• **TRY IT**
Exact copy, pictures excluded: please retype the lines from the start of the material through the line containing "This screenshot has width=1080, height=988.", both ends included, and nothing more.
··· TASK MATERIAL
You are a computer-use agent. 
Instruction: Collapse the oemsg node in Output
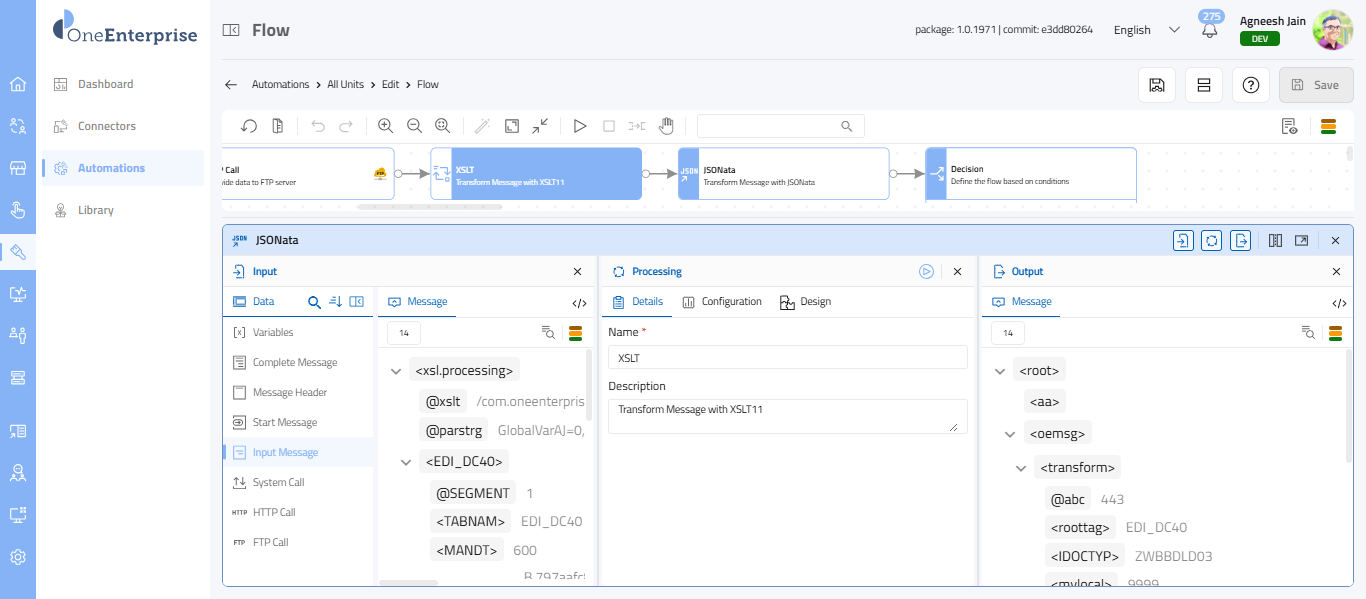click(x=1010, y=434)
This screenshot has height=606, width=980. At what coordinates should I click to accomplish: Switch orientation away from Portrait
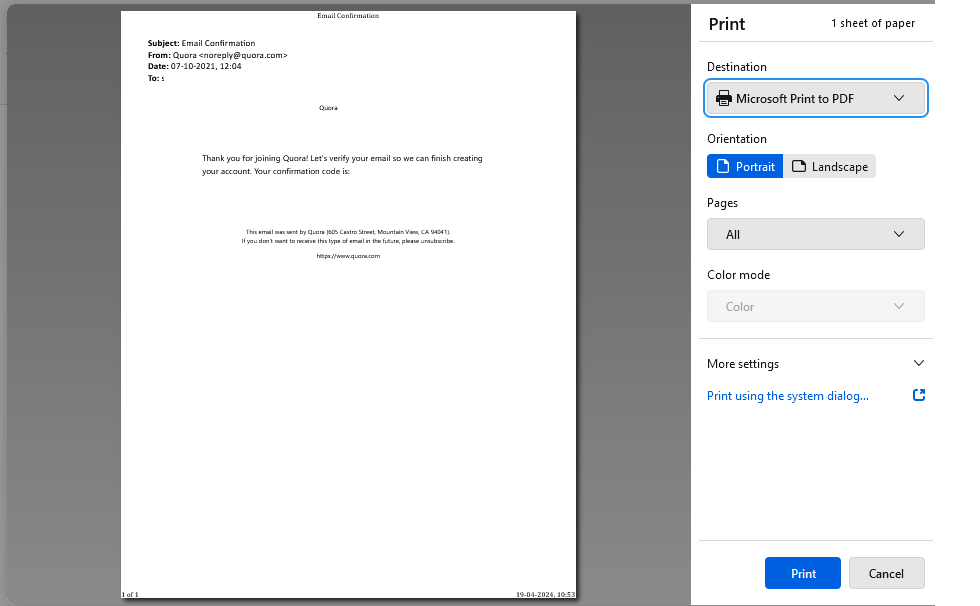click(830, 166)
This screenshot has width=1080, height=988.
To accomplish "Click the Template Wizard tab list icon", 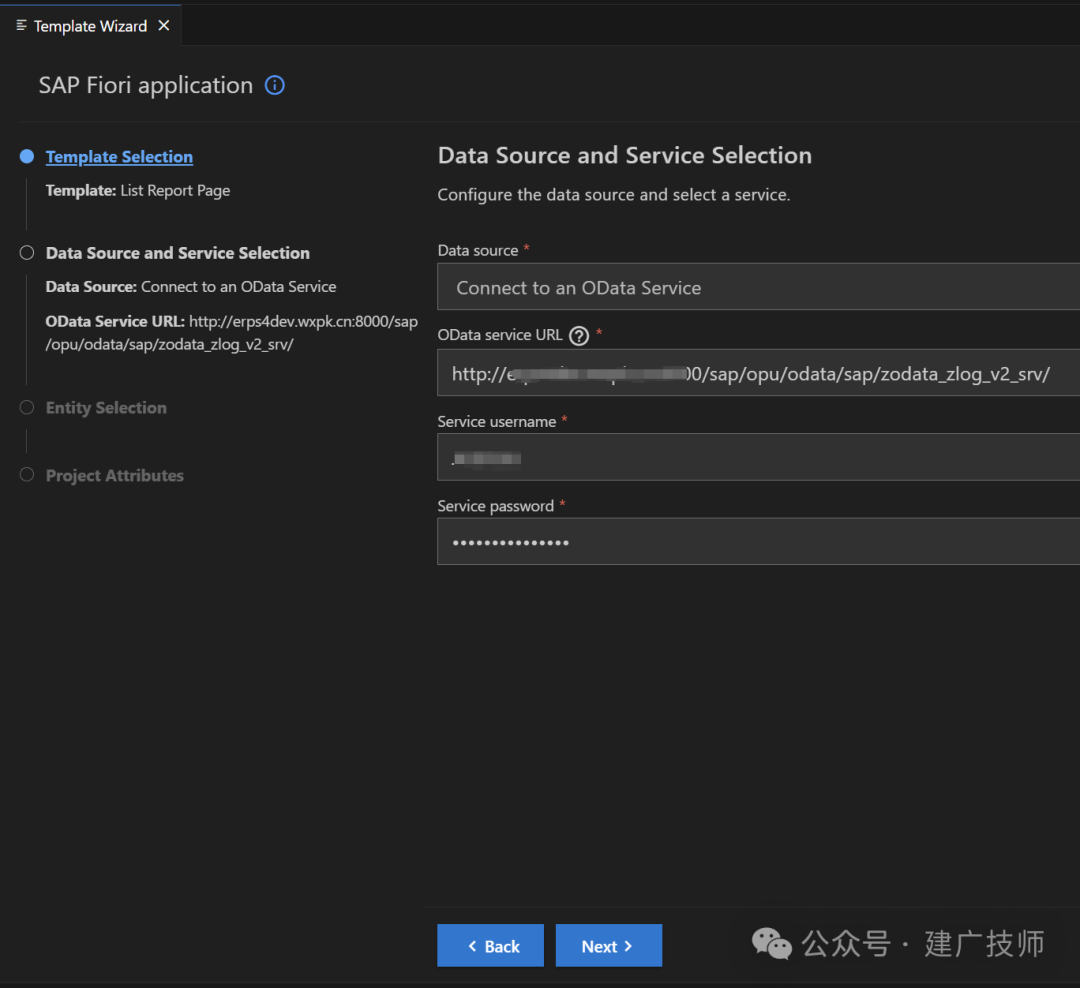I will (x=21, y=25).
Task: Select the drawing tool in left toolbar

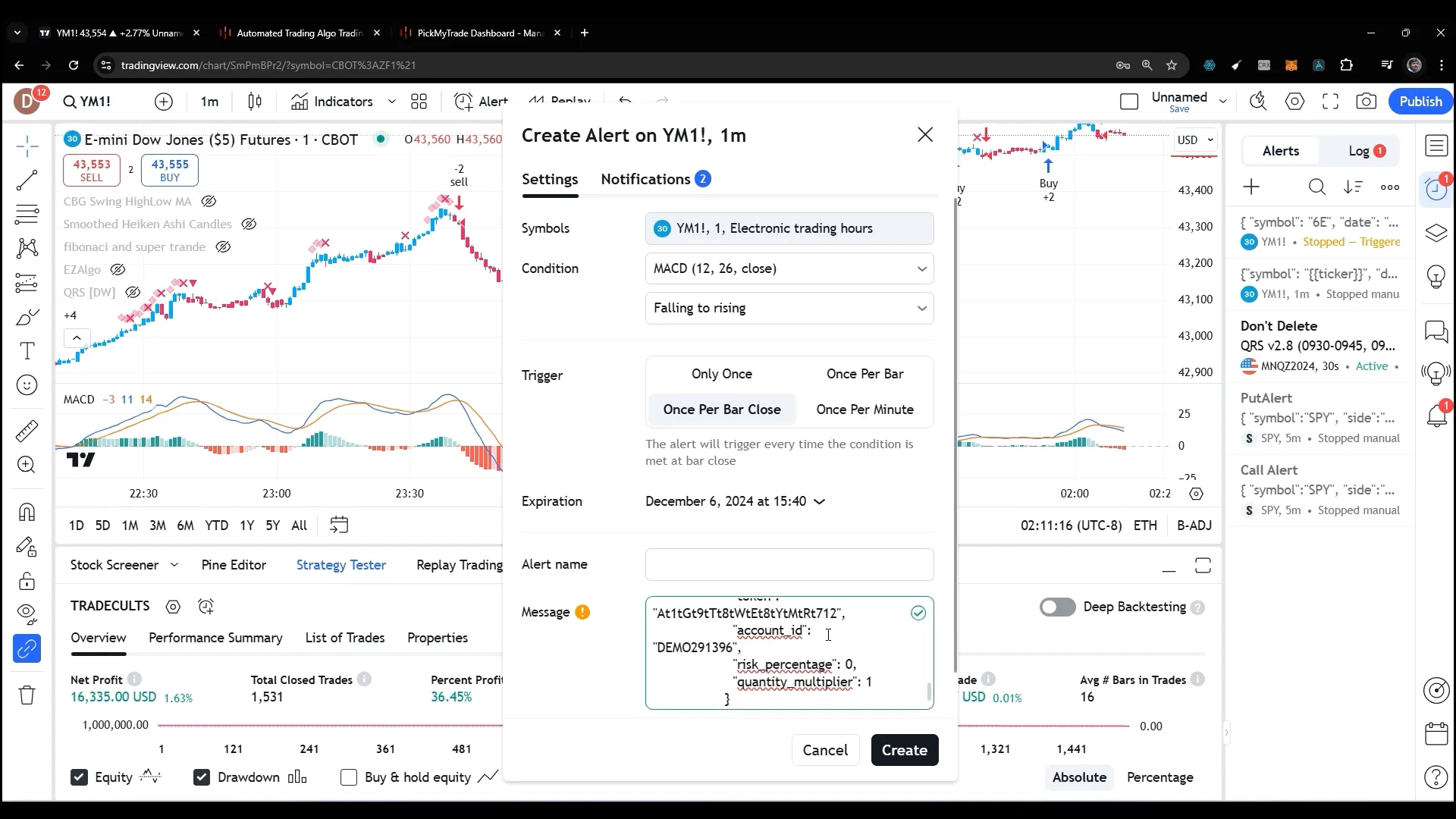Action: coord(27,317)
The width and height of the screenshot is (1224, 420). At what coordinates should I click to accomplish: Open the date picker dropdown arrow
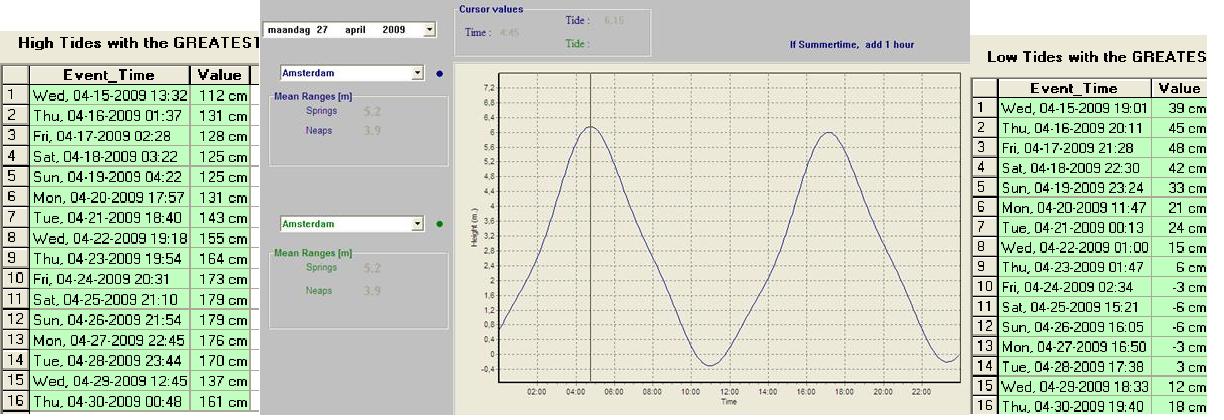[430, 30]
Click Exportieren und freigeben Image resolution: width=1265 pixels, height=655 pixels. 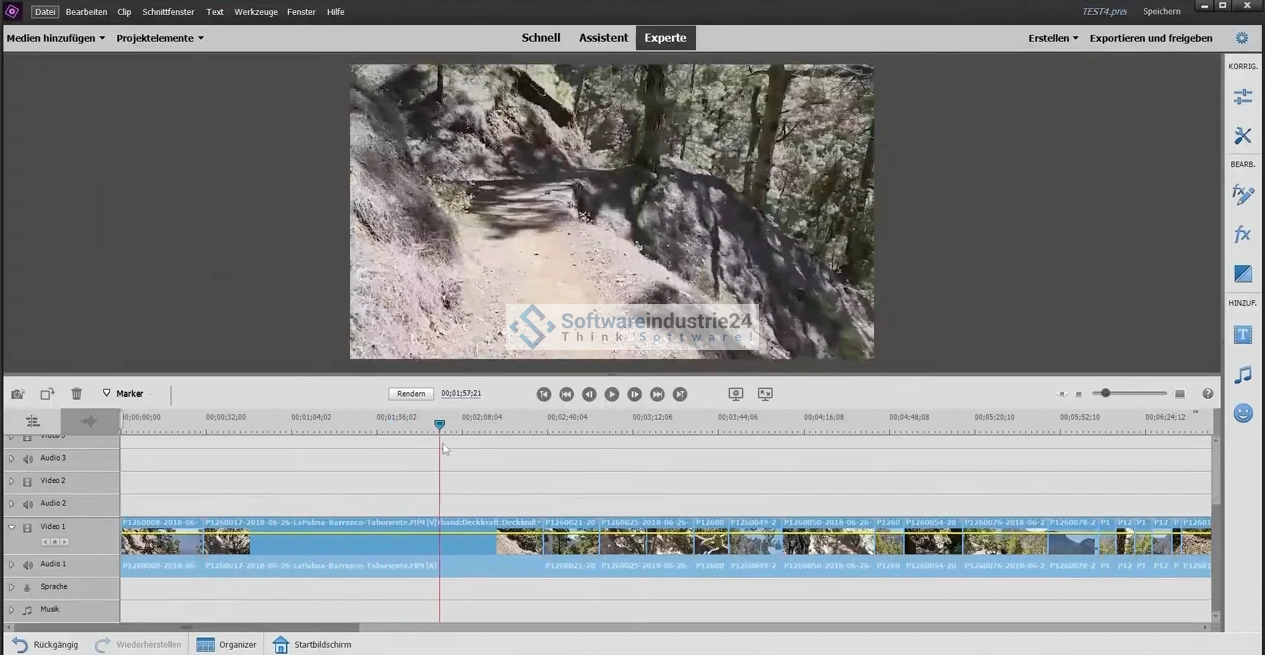[x=1150, y=38]
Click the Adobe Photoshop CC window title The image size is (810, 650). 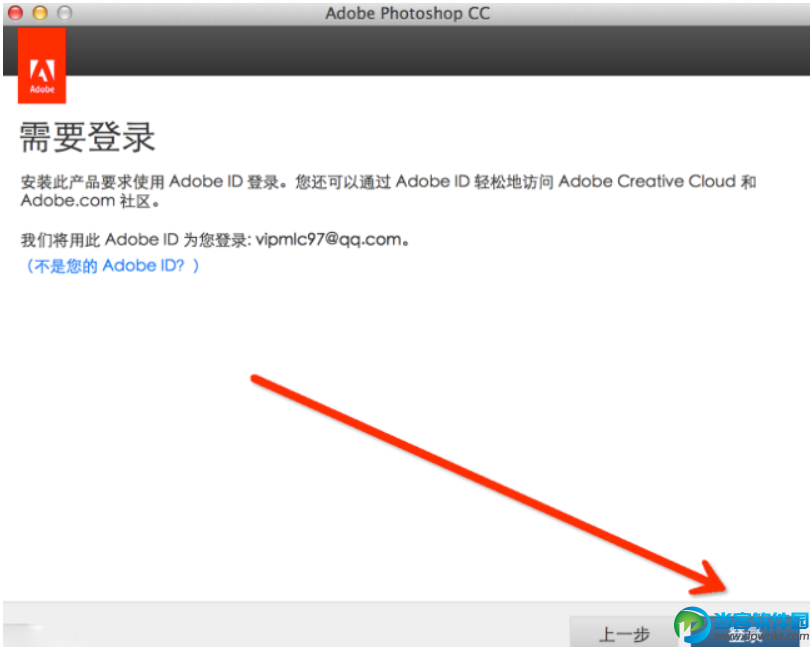(x=407, y=13)
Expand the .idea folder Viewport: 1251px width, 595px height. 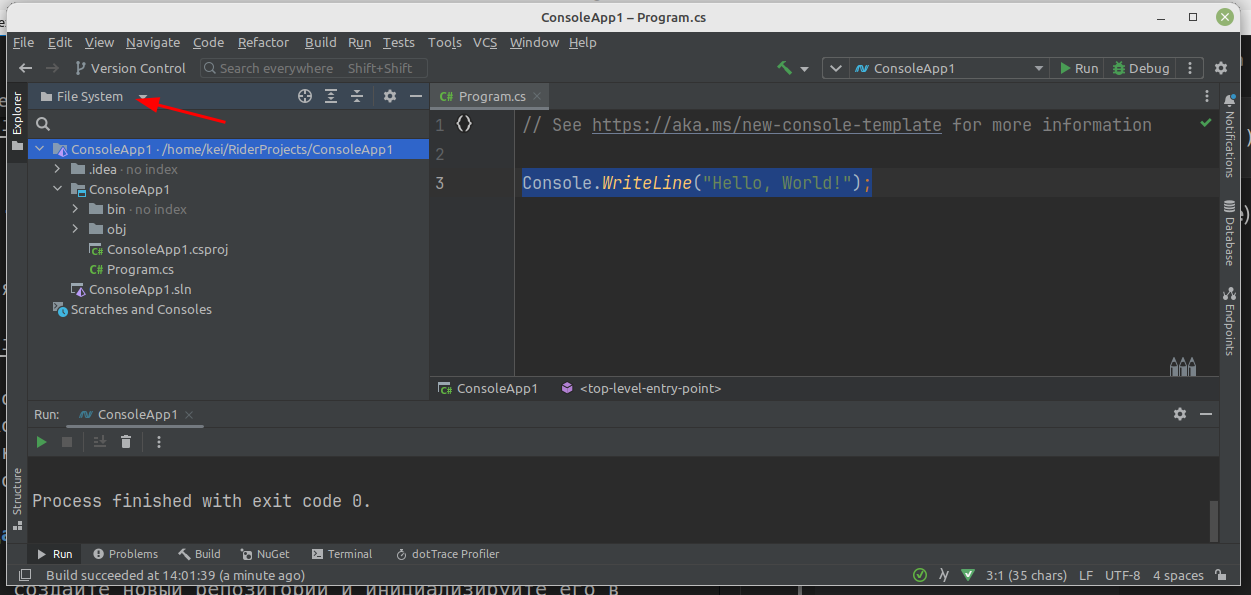pos(58,169)
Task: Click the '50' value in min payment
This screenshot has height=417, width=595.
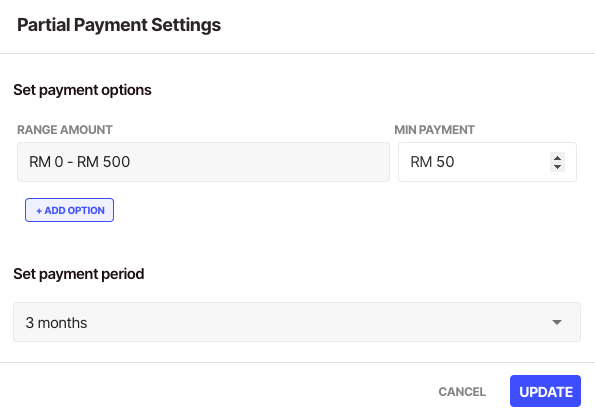Action: (x=445, y=162)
······
• **ANSWER SPACE**
You are a computer-use agent. 
Instruction: Collapse the oemsg node in Output
click(x=1010, y=434)
This screenshot has height=606, width=980. At what coordinates should I click to accomplish: Switch orientation away from Portrait
click(830, 166)
This screenshot has width=1080, height=988.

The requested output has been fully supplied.